** Begin **

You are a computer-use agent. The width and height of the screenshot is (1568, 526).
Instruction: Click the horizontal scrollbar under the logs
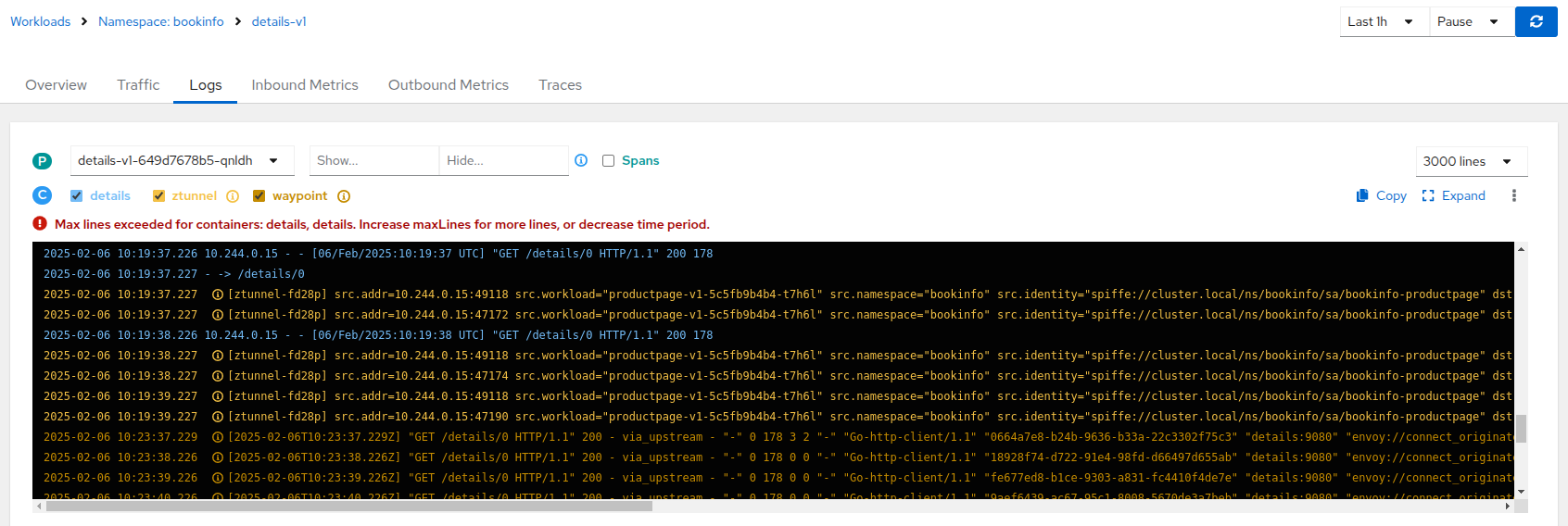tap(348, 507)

** End **
** Begin **

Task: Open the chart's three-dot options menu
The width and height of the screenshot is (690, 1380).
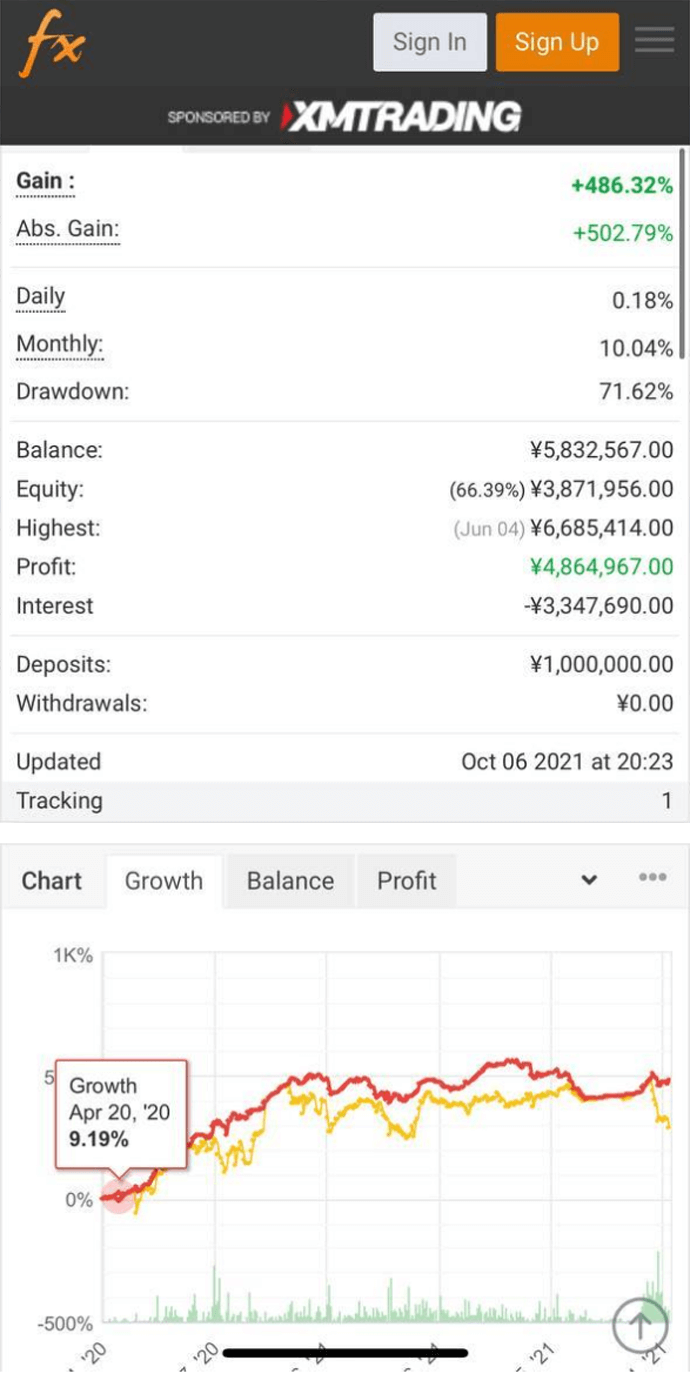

** End **

> SET TASK:
Copy out the section that opens with the line containing "You are a computer-use" and closes with the line containing "tap(348, 507)", increasing every coordinate in the answers by 106 and keeping everything else as it stands. Leave the pictures out of your copy.

> ANSWER TO THIS TASK:
You are a computer-use agent. The width and height of the screenshot is (1568, 526).
Instruction: Click the horizontal scrollbar under the logs
tap(454, 613)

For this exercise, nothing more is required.